I am creating a parallel version of the Sieve of Eratosthenes in c++. The problem is my kernel call (reduce0) seems to only ever assign 8 threads per block instead of the 256 I specify. Since even the first CUDA version allows 512 threads per block, there must be some error in my code for it. Any help would be appreciated.
#include <iostream>
#include <stdlib.h>
#include <math.h>
#include <time.h>
#include <cutil.h>
//#include <sieve_kernel.cu>
using namespace std;
////////////////////////////////////////////////////
int psum(int arg[], double n);
int call_kernel(int primes[], int n);
int findsmallest(int arg[], int f, double n);
int sieve(int n);
__global__ void reduce0(int *g_idata, int *g_odata);
////////////////////////////////////////////////////
int main(){
int n = pow((double) 2, 8);
int total = sieve(n);
cout << "# primes" << endl << total << endl;
return 0;
}
///////////////////////////////////////////////////
__global__ void reduce0(int *g_idata, int *g_odata) {
extern __shared__ int sdata[];
// each thread loads one element from global to shared mem
unsigned int tid = threadIdx.x;
unsigned int i = blockIdx.x*blockDim.x + threadIdx.x;
sdata[tid] = g_idata[i];
__syncthreads();
// do reduction in shared mem
for (int s = 1; s < blockDim.x; s *= 2) { // step = s x 2
if (tid % (s*2) == 0) { // only threadIDs divisible by the step participate
sdata[tid] += sdata[tid + s];
}
__syncthreads();
}
// write result for this block to global mem
if (tid == 0) g_odata[blockIdx.x] = sdata[0];
}
/////////////////////////////////////////////////////
int call_kernel(int *primes, int n){
// Allocate and copy device arrays
int *g_idevice;
int *g_odevice;
int size = n * sizeof(int);
cudaMalloc(&g_idevice, size);
cudaMemcpy(g_idevice, primes, size, cudaMemcpyHostToDevice);
cudaMalloc(&g_odevice, size);
// Specify grid/block dimenstions and invoke the kernel
dim3 dimGrid(1,1);
dim3 dimBlock(256,1);
reduce0<<<dimGrid, dimBlock>>>(g_idevice, g_odevice);
// Copy device data back to primes
cudaMemcpy(primes, g_odevice, size, cudaMemcpyDeviceToHost);
//for (int i = 0; i < n; i++) {
// cout << i << " " << primes[i] << endl;
//}
int total = primes[0];
cudaFree(g_idevice);
cudaFree(g_odevice);
return total;
}
/////////////////////////////////////////////////////////////////////
int findsmallest(int arg[], int f, double n){
int i = f;
while(arg[i]!= 1 && i < n) {
i++;
}
return i;
}
//////////////////////////////////////////////////////////////////////
int psum(int arg[], double n){
int total = 0;
int i = 2;
while(i < n){
if(arg[i] == 1){
total = total + 1;
}
i++;
}
return total;
}
/////////////////////////////////////////////////////////////////////////
int sieve(int n){
int* primes = NULL;
int mult = 0;
int k = 2;
int i; int total;
//primes = new int[n];
primes = new int[256];
for(i = 0; i < n; i++){
primes[i] = 1;
}
primes[0] = primes[1] = 0;
while (k * k < n){
mult = k * k;
while (mult < n) {
primes[mult] = 0;
mult = mult + k;
}
k = findsmallest(primes,k+1, n);
}
total = call_kernel(primes, n);
//delete [] primes;
//primes = NULL;
return total;
}
Your kernel is using dynamically allocated shared memory, but the kernel launch does not include any allocation, so the result is the kernel will be aborting because of illegal memory operations on that shared memory buffer.

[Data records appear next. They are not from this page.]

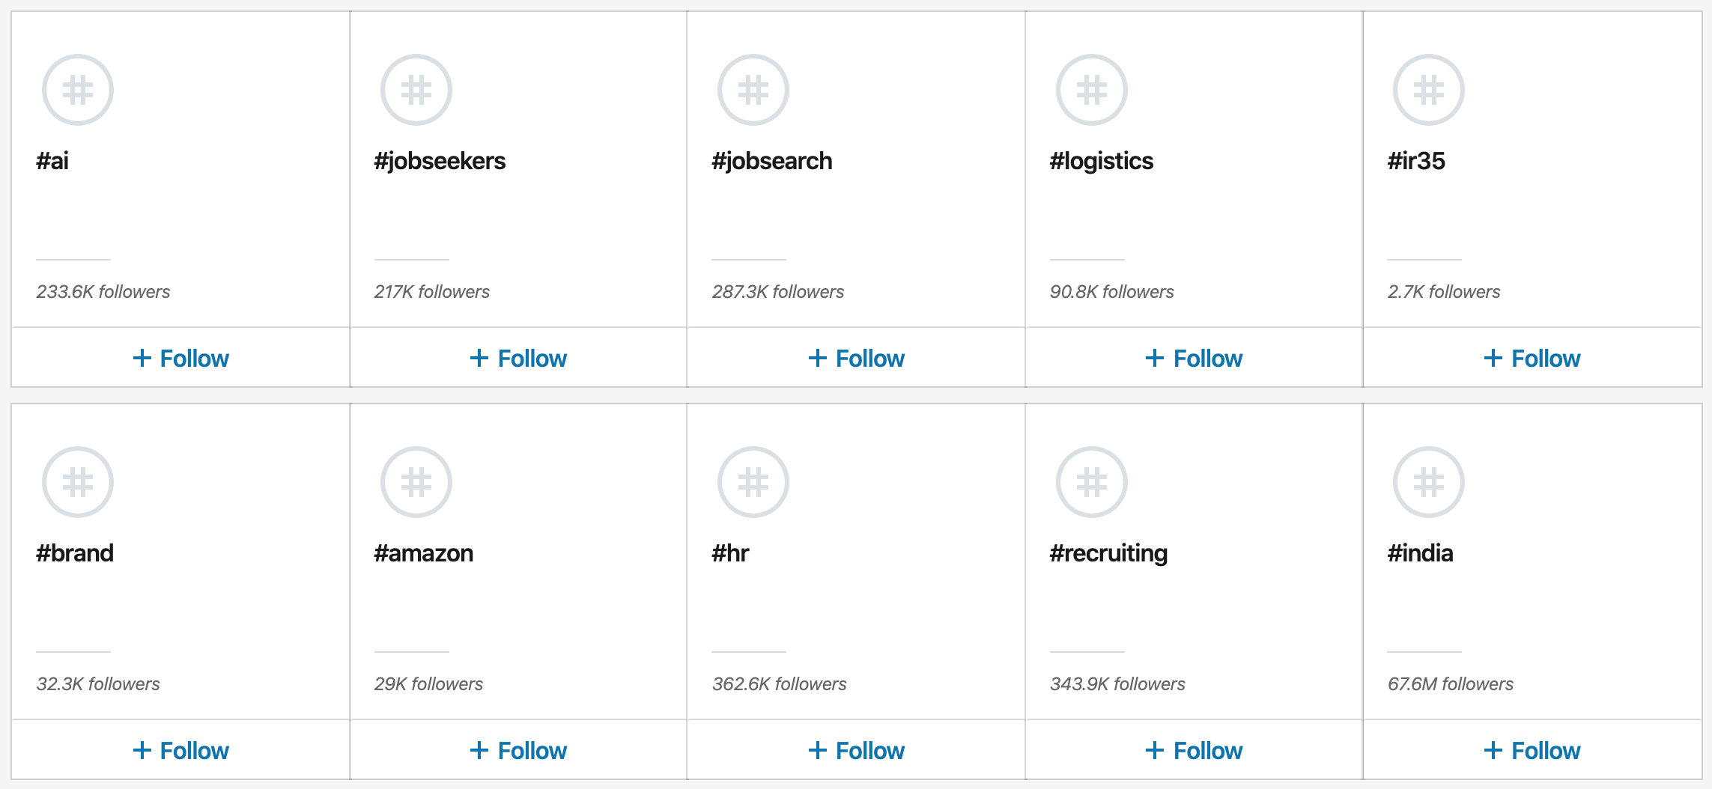Click the hashtag icon above #ai
This screenshot has width=1712, height=789.
(78, 90)
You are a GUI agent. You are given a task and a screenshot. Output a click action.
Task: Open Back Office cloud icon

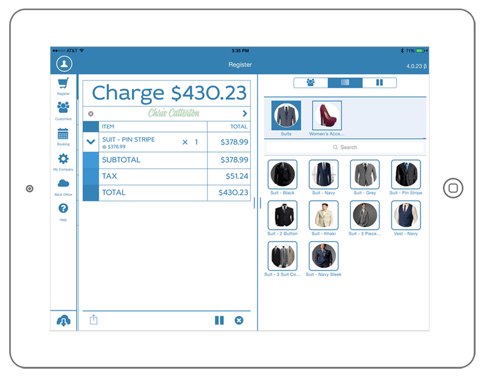[63, 184]
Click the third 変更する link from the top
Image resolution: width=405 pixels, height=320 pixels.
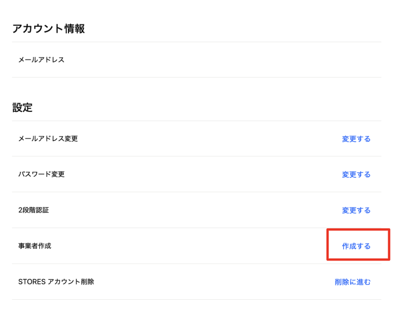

You should find it works if you modify this part of call_kernel as follows:
// Specify grid/block dimenstions and invoke the kernel
dim3 dimGrid(1,1);
dim3 dimBlock(256,1);
size_t shmsize = size_t(dimBlock.x * dimBlock.y * dimBlock.z) * sizeof(int);
reduce0<<<dimGrid, dimBlock, shmsize>>>(g_idevice, g_odevice);
If you had of included some basic error checking around the function call, perhaps like this:
reduce0<<<dimGrid, dimBlock>>>(g_idevice, g_odevice);
if (cudaPeekAtLastError() != cudaSuccess) {
cout << "kernel launch error: " << cudaGetErrorString(cudaGetLastError()) << endl;
}
// Copy device data back to primes
cudaError_t err = cudaMemcpy(primes, g_odevice, size, cudaMemcpyDeviceToHost);
if (err != cudaSuccess) {
cout << "CUDA error: " << cudaGetErrorString(err) << endl;
}
it would have been immediately obvious that the kernel launch or execution was failing with an error.